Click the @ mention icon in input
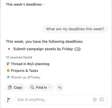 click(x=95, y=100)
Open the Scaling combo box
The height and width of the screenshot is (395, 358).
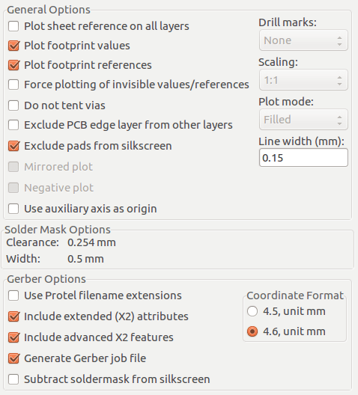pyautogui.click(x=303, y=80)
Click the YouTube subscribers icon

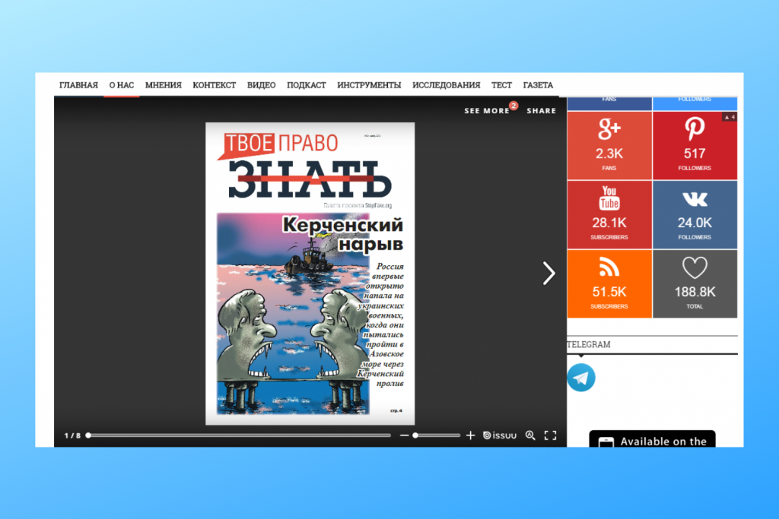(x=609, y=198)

* * *

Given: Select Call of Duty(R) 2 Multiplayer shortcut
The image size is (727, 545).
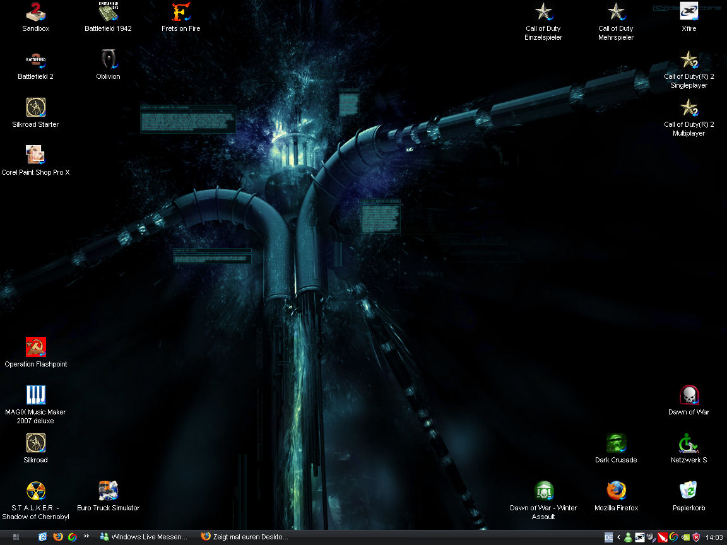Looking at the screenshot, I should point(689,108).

TASK OBJECTIVE - Convert everything from the line containing "Open the Scaling combo box" down to the line containing "(x=609, y=198)" into a numbered list, dropping blank lines. Leave the pictures out.

WRITTEN SOLUTION -
1. Open the Scaling combo box
2. The height and width of the screenshot is (395, 358).
3. pyautogui.click(x=303, y=80)
4. Click the YouTube subscribers icon
5. (x=609, y=198)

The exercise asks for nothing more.